## Tasks for this exercise
A: From the arrow wrap tape thread, list every poster whose date falls in 2009 or later.
B: Duplicate the part of the arrow wrap tape thread that opens with the words "## Simpleiowaguy (Jan" and closes with "that would work.".
C: Decide whether each statement agrees with the arrow wrap tape thread, and give the deciding words for each. (i) Ringleader says the tape he uses comes in seven different colors. (ii) KBacon suggests cutting scrap vinyl to about 2" x 5". (iii) SlimTastic added reflective tape to help find lost arrows after dark.

## Passage shown
····················

# Arrow wrap tape



## onyx48166 (Feb 9, 2011)

Is there any reason why I couldn't use vinyl electrical tape as an arrow wrap?


----------



## Simpleiowaguy (Jan 10, 2011)

I have heard of guys using shrink tubing


----------



## fishinbuff (Sep 8, 2010)

Think electrical tape is a little thick compared to regular wraps, but there is vinyl tape that is thinner that can be bought in rolls that would work.


----------



## KBacon (Nov 13, 2003)

or just go to your local sign shop & get some scrap vinyl & cut your own from that... approx 1" x 5" (or to your liking)... or have them cut them for you on the plotter. Cost is very little to free...


----------



## bengalbrother (Dec 17, 2007)

nope guys, go to your neighborhood friendly Fleet service and get strips of their "sticker Stock"


----------



## Robert43 (Aug 2, 2004)

Basicall thats what Bullseye sells is electrical tape. Like other have said I use sign writing material


----------



## SlimTastic (Sep 10, 2009)

I put some reflective tape on my FOBed arrows for a wrap. Cheap and worked well...I did it to aid in finding lost arrows after dark.

http://www.google.com/products/cata...=X&ei=ifbHTeHwJYeztwePhJWfBA&ved=0CGkQ8wIwAg#


----------



## kc hay seed (Jul 12, 2007)

i use the scotch brand 1.5 decorate and repair tape a lot just dont fletch on the seam.works great


----------



## Dilligaf (Dec 25, 2005)

I've used electrical tape works fine if your using thin arrows, I've also used duct tape is there anything duct tape can't be used for.

I am currently using tape from my Brother label maker.


----------



## Ringleader (Jul 19, 2008)

Check out http://www.identi-tape.com They have every conceivable type of tape. The one I use is http://www.identi-tape.com/eng It comes in seven different colors. The cheapest way is to buy the $38.00 roll and your per ft. price goes way down


----------

····················

## Provided information
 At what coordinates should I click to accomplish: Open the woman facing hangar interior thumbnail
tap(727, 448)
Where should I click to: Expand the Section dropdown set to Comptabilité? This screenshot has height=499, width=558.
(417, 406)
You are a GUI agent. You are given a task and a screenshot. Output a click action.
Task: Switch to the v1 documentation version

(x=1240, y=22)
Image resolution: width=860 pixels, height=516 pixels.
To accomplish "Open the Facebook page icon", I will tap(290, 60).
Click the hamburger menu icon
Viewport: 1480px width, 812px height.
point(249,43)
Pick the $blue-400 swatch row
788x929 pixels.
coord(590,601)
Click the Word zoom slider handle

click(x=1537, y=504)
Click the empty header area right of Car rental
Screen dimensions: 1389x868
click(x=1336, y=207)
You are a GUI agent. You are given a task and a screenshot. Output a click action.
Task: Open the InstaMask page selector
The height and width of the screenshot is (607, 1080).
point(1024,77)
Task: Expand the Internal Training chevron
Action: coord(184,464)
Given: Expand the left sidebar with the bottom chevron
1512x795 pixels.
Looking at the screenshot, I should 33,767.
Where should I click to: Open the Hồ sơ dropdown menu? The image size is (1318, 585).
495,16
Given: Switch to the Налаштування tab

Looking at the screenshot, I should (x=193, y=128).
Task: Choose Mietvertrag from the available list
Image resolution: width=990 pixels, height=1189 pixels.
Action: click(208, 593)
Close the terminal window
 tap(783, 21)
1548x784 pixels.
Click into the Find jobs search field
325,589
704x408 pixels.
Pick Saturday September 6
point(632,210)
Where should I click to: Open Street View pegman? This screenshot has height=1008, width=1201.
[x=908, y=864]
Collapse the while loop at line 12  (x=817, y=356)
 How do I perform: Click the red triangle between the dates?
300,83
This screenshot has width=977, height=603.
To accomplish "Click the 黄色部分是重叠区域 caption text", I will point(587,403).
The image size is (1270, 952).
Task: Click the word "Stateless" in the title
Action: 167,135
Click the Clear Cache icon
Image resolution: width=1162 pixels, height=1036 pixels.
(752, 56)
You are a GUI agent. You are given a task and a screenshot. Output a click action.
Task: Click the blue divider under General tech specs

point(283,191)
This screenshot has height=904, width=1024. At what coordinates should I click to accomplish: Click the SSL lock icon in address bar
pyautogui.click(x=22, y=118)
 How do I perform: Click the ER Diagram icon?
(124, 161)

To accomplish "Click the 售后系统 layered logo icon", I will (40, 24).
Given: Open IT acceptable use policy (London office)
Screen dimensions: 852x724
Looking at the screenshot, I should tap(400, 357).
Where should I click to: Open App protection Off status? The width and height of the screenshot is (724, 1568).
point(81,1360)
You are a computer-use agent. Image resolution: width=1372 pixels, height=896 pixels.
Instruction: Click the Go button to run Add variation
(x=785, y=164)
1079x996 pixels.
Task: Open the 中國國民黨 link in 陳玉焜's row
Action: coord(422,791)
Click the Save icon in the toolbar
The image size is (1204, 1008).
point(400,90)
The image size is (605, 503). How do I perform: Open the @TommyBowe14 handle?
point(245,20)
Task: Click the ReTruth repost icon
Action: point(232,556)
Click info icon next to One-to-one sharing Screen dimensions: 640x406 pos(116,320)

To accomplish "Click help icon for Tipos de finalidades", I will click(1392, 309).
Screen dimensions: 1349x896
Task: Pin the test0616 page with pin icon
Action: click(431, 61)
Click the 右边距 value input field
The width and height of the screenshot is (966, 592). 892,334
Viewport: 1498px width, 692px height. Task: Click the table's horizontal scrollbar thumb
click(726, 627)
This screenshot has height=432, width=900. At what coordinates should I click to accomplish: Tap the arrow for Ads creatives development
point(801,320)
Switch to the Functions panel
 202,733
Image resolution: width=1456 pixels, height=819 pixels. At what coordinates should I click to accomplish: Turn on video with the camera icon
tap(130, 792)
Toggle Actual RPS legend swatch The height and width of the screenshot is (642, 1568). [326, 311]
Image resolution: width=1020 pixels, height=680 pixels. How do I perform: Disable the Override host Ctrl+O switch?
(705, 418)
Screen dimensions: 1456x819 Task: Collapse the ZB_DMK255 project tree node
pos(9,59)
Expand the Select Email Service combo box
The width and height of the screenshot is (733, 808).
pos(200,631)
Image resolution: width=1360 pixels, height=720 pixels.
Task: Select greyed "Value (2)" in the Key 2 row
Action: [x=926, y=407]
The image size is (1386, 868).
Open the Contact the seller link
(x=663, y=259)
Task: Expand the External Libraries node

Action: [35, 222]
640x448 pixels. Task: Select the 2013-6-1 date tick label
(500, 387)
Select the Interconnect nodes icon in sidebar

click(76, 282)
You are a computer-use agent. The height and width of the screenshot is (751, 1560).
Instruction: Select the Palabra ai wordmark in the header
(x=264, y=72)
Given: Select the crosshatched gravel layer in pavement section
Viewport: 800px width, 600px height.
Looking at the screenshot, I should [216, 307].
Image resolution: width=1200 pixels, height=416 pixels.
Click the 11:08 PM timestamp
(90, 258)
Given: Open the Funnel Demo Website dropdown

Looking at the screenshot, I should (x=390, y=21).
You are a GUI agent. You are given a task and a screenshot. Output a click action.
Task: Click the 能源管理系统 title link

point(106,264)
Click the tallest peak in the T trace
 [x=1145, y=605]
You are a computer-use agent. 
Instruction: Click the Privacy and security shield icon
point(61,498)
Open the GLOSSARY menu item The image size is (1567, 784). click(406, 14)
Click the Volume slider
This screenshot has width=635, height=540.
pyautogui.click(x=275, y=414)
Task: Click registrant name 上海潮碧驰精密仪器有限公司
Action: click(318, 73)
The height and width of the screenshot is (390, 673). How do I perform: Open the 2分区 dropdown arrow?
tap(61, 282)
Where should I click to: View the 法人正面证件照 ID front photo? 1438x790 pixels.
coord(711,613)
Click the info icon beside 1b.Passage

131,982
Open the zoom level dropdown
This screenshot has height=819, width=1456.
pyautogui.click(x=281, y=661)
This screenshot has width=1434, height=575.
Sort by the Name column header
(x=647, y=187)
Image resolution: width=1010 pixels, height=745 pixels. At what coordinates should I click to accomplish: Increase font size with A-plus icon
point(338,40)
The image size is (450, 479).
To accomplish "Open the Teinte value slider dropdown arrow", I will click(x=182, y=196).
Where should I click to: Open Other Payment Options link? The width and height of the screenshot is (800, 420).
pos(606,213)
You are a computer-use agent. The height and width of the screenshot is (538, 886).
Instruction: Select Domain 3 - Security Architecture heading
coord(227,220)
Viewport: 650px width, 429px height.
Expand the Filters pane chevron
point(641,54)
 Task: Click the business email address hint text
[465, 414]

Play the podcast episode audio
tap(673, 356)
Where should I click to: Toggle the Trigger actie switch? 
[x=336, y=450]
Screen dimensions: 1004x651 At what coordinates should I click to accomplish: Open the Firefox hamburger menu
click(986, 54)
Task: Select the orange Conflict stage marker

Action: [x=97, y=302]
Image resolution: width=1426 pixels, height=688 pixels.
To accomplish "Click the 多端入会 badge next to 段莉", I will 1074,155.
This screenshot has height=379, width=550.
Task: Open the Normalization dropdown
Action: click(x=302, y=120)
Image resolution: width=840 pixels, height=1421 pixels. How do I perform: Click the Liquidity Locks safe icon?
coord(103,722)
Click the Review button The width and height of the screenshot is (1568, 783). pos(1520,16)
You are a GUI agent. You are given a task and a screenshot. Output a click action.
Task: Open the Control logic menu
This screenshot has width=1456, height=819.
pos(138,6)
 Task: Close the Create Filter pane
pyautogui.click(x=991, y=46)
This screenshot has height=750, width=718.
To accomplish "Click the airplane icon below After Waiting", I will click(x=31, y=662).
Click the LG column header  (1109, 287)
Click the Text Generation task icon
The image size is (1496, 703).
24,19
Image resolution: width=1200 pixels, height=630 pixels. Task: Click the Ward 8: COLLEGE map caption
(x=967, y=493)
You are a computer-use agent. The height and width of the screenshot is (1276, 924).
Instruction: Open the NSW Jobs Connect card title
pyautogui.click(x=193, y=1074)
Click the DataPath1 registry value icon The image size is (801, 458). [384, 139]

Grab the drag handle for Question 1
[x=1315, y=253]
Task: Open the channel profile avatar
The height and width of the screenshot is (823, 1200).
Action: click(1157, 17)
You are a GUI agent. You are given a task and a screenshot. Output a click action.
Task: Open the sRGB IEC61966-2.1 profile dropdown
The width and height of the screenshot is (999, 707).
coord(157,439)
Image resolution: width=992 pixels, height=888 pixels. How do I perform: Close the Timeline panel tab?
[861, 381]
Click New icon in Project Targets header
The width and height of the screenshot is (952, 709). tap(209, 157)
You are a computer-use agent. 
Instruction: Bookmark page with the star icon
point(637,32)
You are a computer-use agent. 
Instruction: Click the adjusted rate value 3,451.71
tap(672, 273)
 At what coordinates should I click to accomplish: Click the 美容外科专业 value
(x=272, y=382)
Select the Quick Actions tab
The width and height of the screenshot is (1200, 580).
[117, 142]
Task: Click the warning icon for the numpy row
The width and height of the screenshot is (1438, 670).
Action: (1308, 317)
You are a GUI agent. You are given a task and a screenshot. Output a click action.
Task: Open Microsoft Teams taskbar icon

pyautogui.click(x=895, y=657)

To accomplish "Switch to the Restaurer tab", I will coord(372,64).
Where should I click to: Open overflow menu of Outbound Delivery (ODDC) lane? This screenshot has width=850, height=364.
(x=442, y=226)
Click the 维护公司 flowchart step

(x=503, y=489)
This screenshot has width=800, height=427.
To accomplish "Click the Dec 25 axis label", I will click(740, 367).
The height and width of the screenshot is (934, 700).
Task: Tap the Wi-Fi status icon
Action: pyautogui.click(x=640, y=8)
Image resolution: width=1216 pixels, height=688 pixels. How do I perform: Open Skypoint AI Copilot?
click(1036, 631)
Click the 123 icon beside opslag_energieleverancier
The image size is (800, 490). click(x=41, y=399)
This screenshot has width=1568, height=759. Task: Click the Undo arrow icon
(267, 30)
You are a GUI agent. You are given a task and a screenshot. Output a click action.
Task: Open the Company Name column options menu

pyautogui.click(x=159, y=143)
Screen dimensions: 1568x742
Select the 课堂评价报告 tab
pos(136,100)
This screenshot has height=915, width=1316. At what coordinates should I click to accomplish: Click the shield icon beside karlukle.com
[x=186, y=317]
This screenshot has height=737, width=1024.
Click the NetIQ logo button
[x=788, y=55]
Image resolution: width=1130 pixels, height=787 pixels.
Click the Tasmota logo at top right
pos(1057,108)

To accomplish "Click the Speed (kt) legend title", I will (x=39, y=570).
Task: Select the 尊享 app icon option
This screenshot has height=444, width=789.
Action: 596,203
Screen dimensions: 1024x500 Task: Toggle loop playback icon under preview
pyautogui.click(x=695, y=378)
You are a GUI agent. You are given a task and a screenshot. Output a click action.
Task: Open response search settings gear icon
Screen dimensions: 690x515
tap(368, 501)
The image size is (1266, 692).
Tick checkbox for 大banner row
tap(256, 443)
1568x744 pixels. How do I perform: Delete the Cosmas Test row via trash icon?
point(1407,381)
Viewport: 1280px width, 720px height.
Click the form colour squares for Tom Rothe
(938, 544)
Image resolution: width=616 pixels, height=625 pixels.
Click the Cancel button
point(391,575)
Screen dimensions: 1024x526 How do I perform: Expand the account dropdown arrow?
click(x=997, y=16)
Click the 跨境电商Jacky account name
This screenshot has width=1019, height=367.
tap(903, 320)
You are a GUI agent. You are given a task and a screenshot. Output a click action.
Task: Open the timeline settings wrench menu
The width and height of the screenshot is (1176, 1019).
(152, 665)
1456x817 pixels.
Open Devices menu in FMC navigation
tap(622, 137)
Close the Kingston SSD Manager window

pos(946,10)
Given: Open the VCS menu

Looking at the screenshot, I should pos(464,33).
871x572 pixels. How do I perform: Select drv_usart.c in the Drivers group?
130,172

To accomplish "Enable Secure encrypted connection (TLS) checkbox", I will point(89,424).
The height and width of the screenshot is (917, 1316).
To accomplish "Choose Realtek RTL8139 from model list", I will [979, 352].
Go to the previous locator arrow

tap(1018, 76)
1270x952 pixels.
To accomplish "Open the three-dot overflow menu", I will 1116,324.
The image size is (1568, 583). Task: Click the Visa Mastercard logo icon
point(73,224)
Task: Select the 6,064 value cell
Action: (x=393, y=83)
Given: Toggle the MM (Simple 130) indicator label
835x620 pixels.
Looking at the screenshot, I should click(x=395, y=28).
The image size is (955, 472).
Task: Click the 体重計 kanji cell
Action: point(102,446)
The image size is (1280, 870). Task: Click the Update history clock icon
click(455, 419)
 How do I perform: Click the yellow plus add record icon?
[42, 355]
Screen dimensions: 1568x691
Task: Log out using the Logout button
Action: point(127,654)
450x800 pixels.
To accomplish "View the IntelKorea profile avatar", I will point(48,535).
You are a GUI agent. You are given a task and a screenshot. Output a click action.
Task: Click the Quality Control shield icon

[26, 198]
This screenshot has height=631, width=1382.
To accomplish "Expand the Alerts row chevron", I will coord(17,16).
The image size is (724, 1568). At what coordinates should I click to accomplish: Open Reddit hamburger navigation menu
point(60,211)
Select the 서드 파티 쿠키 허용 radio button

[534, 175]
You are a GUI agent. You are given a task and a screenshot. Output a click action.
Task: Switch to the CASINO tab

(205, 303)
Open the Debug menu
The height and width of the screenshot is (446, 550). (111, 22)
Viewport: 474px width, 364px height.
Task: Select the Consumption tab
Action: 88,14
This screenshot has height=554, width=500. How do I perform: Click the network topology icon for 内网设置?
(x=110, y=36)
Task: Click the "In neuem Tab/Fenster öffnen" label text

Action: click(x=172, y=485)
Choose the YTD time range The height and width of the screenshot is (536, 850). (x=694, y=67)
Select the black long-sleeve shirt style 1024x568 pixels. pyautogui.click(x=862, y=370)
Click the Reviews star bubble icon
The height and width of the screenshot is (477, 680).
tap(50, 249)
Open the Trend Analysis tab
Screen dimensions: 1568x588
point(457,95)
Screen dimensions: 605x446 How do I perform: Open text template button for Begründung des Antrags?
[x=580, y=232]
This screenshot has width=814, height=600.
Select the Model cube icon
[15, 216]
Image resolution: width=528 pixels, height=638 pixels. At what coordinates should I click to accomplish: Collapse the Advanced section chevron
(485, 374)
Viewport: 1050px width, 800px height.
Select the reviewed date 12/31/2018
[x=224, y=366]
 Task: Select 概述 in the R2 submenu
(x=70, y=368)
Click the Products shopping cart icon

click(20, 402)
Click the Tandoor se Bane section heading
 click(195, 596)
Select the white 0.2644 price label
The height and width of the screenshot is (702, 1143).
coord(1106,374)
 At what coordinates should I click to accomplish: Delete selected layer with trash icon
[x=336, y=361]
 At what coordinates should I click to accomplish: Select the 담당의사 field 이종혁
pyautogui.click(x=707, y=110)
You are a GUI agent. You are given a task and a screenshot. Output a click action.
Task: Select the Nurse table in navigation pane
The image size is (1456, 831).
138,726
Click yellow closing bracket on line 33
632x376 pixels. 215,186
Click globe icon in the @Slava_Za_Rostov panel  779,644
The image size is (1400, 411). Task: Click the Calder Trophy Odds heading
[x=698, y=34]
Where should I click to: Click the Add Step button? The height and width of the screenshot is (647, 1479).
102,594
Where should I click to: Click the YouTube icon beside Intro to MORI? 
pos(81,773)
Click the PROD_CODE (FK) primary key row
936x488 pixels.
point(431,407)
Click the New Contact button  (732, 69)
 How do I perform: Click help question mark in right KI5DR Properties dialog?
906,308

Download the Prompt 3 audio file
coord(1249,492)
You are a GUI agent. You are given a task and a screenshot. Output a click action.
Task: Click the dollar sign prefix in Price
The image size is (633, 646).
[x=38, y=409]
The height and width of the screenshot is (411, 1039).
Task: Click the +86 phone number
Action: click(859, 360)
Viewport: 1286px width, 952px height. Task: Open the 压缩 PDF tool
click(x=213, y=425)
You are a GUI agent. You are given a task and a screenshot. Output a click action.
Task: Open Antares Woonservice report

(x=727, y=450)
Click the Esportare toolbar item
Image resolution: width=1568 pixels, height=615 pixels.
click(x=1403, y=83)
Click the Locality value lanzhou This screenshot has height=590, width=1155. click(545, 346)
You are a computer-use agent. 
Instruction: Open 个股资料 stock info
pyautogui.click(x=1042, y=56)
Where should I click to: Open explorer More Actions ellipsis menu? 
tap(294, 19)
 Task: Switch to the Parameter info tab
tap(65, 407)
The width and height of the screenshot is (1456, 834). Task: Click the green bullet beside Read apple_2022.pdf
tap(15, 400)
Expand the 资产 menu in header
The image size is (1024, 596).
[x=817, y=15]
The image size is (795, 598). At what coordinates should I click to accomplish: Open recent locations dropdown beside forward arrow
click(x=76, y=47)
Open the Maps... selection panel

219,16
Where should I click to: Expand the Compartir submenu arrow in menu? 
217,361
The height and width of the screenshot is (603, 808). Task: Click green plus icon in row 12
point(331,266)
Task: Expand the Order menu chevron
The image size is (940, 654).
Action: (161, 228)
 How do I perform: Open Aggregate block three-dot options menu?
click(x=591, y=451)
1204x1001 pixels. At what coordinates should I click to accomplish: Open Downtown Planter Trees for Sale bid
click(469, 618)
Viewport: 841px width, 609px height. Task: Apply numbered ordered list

····················

## Outputs for the tasks
A: onyx48166, Simpleiowaguy, fishinbuff, SlimTastic

B:
## Simpleiowaguy (Jan 10, 2011)

I have heard of guys using shrink tubing


----------



## fishinbuff (Sep 8, 2010)

Think electrical tape is a little thick compared to regular wraps, but there is vinyl tape that is thinner that can be bought in rolls that would work.

C:
(i) Yes: "It comes in seven different colors."
(ii) No: "approx 1" x 5" (or to your liking)"
(iii) Yes: "I did it to aid in finding lost arrows after dark."